From Rachel Maddow’s show last night, here’s a jaw-dropper from the woman who brought you, “We have to pass the bill, so you can find out what’s in it.” As I keep saying, the Democratic message mavens are working overtime, apparently to woo the all-important swing vote in Williamsburg to health care:
“Think of an economy where people could be an artist or a photographer or a writer without worrying about keeping their day job in order to have health insurance.”
If Pelosi wants us to imagine it, let’s do it with a few caveats, shall we? If liberal Boomers such as Nancy Pelosi insist on creating government incentives for a generation of people to be unemployed artists who nonetheless have their health care paid for by productive members of society, there will be fewer productive members of society.
Setting aside substantive disagreement, here is the problem with that sentence Ham quoted from the Pelosi interview: It isn’t a sentence. Or, to be more precise, it’s a simple sentence that is one half of a compound sentence. It’s not just that Ham has left out the rest of the quote — she’s ended her quote with a period, and no ellipses, to give the impression that this IS the entire sentence!

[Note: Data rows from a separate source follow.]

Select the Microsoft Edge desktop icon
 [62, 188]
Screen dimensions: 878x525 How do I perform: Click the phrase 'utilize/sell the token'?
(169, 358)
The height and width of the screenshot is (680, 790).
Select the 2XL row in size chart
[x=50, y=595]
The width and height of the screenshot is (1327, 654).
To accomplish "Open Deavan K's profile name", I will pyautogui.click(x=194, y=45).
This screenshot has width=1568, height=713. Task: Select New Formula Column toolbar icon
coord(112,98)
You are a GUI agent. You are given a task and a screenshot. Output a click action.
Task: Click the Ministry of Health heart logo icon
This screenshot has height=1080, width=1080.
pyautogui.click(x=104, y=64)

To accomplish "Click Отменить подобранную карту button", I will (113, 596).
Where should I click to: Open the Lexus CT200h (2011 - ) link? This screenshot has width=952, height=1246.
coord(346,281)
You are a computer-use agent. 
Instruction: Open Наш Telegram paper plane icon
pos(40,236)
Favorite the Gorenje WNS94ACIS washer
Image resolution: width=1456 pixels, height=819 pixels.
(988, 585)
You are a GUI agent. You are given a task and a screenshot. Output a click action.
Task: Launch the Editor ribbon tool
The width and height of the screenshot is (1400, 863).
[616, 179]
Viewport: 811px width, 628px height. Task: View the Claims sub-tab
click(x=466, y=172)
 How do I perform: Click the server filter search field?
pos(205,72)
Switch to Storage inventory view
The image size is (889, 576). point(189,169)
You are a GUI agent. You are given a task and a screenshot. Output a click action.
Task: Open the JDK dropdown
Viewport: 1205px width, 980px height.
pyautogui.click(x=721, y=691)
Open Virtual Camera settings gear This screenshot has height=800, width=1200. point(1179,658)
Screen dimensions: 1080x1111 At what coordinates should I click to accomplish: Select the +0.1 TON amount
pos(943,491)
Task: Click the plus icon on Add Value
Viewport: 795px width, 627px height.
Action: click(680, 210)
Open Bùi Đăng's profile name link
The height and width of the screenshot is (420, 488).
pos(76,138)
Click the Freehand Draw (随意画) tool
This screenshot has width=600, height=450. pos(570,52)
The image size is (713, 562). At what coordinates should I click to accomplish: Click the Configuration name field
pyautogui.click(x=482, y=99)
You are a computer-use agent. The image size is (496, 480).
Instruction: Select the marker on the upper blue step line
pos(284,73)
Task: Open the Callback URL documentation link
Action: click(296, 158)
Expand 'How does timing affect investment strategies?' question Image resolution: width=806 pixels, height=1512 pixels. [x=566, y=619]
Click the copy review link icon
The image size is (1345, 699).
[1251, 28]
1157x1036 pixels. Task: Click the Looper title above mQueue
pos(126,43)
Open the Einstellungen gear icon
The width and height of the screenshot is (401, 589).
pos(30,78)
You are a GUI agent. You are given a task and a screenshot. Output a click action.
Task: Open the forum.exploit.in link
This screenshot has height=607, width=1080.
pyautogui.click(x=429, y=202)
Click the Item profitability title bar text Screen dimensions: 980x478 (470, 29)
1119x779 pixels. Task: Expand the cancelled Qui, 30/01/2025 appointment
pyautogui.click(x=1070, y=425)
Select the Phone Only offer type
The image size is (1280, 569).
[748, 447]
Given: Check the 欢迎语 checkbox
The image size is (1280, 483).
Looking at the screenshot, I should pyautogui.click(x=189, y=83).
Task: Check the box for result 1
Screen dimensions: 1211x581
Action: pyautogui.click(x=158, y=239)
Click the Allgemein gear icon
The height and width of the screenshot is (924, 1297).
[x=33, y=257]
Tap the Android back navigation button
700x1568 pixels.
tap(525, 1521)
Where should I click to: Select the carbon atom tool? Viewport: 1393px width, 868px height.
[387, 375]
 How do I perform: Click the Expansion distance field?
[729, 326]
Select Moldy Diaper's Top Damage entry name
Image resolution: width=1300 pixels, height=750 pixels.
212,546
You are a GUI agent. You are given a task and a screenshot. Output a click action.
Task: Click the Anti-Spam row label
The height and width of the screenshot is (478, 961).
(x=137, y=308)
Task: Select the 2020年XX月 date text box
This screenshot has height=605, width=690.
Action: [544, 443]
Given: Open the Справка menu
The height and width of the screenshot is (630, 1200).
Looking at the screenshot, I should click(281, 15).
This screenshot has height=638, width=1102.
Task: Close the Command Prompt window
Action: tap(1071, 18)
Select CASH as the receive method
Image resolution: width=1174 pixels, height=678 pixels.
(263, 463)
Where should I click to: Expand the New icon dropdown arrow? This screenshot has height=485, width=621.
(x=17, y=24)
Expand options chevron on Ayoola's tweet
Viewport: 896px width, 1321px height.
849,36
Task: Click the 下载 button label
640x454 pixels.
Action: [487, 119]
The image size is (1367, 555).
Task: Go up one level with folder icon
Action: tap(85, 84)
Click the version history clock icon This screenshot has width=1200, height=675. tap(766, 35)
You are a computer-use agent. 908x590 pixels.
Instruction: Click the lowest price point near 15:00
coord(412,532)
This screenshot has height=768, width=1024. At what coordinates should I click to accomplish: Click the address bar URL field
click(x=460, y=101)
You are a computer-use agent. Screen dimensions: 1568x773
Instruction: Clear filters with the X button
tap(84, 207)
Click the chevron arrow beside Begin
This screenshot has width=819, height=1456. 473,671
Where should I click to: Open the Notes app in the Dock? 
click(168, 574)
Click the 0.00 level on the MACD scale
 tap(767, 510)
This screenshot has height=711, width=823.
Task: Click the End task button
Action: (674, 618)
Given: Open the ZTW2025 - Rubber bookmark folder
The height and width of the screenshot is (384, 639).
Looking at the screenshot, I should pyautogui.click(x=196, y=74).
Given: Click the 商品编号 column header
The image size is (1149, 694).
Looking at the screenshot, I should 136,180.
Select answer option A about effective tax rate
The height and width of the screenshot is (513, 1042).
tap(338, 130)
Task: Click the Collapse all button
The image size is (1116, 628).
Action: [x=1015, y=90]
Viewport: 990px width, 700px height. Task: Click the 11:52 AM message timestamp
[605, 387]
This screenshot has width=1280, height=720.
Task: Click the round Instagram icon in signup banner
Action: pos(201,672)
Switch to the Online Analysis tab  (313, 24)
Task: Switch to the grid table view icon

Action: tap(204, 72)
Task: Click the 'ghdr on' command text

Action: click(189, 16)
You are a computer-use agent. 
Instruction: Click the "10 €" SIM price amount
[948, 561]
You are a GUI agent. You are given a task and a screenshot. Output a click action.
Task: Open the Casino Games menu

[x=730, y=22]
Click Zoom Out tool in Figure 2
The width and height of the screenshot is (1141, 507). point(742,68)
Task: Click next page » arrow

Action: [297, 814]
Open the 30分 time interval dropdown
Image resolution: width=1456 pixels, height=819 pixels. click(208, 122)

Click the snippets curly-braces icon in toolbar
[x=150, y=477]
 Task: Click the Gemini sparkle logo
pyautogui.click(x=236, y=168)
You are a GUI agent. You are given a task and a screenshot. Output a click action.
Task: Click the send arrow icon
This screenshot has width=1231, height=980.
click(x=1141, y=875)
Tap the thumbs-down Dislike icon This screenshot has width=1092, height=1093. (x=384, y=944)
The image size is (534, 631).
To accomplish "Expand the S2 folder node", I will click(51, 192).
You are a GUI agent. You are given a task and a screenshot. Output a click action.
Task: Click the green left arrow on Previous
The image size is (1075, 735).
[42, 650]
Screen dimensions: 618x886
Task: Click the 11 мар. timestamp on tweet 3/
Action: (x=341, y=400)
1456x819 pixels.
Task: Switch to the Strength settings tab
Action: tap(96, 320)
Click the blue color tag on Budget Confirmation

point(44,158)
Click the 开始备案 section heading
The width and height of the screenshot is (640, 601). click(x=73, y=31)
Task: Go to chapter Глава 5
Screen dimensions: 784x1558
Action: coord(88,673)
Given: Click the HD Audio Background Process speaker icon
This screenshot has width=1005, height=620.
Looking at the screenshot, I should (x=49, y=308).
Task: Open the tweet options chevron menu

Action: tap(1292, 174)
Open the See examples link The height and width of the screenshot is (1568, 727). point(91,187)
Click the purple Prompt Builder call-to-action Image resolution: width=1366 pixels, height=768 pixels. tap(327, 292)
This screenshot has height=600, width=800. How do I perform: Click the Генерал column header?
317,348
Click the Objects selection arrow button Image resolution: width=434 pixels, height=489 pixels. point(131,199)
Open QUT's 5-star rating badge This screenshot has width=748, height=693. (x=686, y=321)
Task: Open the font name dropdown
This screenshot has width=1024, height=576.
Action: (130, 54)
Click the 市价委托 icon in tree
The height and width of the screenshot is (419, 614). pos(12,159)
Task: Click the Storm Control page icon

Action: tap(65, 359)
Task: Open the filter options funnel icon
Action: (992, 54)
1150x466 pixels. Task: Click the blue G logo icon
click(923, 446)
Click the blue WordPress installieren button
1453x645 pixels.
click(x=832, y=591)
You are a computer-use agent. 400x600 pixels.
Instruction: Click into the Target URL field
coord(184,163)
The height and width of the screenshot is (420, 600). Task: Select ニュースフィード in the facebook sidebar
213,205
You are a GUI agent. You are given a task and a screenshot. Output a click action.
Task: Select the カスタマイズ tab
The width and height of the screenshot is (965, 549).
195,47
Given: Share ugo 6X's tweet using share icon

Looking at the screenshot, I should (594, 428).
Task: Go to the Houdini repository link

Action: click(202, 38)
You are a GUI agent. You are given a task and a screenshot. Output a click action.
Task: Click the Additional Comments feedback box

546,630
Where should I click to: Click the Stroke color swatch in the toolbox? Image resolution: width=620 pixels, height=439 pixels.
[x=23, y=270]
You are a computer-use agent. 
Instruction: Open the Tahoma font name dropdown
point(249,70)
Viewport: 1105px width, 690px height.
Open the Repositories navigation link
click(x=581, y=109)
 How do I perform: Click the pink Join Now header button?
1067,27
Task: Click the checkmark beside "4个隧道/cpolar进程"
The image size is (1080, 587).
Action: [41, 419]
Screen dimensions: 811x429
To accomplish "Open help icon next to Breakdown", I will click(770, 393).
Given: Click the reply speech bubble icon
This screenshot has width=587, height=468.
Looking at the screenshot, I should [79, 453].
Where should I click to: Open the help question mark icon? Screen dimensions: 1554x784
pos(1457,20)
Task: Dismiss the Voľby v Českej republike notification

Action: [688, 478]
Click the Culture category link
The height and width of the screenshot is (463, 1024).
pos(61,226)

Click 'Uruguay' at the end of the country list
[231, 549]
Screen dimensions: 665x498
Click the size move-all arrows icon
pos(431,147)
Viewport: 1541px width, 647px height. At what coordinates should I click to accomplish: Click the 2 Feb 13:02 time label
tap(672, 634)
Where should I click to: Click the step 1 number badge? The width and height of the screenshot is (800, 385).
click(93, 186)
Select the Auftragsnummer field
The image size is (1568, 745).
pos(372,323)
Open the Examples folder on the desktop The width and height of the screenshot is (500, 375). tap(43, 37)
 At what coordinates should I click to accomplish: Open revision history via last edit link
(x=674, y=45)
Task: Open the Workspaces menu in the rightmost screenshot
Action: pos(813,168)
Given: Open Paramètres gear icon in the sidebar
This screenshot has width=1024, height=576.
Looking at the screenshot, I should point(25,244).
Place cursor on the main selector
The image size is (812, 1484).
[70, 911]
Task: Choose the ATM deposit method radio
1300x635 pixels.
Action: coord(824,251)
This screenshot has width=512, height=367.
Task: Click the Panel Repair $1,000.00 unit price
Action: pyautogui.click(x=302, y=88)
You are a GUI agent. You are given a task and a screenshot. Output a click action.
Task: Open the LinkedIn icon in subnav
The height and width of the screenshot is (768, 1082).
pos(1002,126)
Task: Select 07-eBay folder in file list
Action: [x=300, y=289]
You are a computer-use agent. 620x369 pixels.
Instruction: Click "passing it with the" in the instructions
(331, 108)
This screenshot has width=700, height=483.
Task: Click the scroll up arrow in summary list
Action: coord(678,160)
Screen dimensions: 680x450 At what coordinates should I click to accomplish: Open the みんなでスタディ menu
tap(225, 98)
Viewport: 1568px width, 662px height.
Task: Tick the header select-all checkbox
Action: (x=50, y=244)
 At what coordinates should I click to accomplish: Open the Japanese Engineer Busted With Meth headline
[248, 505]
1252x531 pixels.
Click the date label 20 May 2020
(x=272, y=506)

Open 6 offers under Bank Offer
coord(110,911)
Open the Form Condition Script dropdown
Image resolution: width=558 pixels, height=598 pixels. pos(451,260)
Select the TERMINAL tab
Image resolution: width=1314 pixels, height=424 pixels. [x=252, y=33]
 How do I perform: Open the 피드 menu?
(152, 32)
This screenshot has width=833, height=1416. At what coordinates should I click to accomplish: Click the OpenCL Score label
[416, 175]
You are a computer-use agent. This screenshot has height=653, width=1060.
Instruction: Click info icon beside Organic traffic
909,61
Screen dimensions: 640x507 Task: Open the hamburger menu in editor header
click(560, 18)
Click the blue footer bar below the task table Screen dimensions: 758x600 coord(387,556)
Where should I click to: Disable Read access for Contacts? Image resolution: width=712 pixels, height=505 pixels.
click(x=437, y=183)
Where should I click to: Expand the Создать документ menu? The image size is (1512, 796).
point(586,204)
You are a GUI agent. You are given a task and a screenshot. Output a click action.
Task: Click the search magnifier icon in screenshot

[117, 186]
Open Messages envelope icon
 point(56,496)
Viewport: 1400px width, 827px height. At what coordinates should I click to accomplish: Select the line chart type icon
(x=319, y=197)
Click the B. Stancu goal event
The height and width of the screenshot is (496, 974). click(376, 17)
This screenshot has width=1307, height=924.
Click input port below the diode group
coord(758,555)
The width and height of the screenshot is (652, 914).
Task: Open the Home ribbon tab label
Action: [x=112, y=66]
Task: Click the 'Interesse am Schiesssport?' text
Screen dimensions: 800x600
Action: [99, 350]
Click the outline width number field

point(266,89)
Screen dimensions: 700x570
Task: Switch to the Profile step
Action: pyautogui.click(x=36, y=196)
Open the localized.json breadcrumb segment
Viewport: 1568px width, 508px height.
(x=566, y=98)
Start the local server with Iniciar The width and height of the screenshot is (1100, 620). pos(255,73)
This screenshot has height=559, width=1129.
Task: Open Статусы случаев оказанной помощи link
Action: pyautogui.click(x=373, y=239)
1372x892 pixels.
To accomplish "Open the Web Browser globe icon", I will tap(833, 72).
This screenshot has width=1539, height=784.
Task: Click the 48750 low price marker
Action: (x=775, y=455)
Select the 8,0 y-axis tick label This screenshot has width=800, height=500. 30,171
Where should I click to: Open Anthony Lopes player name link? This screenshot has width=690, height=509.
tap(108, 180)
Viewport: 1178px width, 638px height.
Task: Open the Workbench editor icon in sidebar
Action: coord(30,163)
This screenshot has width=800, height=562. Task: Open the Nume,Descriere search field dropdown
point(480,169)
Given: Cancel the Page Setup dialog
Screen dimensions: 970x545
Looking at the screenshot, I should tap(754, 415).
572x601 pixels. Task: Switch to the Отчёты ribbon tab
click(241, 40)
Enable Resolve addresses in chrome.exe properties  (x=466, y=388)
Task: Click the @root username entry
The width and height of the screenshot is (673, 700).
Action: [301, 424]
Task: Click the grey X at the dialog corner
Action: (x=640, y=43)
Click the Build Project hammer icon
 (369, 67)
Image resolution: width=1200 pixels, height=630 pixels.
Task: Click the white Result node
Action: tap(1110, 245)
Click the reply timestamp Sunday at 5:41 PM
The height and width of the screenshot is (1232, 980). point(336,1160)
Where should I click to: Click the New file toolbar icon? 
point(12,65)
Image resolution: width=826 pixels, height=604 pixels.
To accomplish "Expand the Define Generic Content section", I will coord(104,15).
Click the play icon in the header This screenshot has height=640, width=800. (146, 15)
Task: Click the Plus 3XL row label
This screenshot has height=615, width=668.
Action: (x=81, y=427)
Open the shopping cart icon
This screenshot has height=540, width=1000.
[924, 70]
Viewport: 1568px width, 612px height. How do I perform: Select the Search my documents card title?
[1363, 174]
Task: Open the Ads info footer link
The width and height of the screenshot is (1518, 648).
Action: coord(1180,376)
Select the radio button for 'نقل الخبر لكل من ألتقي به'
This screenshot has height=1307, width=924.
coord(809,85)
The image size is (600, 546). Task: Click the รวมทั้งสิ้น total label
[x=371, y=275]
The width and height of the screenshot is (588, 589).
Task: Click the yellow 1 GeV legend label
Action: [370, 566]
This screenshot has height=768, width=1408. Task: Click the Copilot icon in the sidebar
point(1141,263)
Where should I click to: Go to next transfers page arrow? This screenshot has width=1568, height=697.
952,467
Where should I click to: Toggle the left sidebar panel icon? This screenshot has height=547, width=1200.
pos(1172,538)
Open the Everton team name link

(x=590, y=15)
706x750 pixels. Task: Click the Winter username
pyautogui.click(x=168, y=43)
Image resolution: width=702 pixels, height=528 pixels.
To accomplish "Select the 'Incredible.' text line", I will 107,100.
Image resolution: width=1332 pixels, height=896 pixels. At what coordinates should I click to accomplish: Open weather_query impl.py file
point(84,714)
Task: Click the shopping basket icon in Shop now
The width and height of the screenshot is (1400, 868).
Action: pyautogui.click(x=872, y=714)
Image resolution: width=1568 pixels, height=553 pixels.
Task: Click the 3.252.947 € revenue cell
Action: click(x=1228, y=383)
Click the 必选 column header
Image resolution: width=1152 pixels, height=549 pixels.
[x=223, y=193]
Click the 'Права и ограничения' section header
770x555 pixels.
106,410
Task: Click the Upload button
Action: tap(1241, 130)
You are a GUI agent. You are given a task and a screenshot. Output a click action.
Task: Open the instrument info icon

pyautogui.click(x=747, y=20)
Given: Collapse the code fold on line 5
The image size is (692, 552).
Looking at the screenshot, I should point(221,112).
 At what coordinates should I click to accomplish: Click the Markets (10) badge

Ham cut off Pelosi’s remark mid-sentence in order to distort its meaning. Here is the entire sentence:
Think of an economy where people could be an artist or a photographer or a writer without worrying about keeping their day job in order to have health insurance or that people could start a business and be entrepreneurial and take risk, but not job loss because of a child with asthma or someone in the family is bipolar—you name it, any condition—is job locking.
Scott Johnson displays the same sneering disdain for “unproductive” artists and writers as Ham does, and he, like her, does not include the second half of Pelosi’s sentence. But at least he has the decency and minimal honesty to end the quote with the standard editorial indication that the quotation is incomplete. It’s called an ellipsis, Mary Katharine.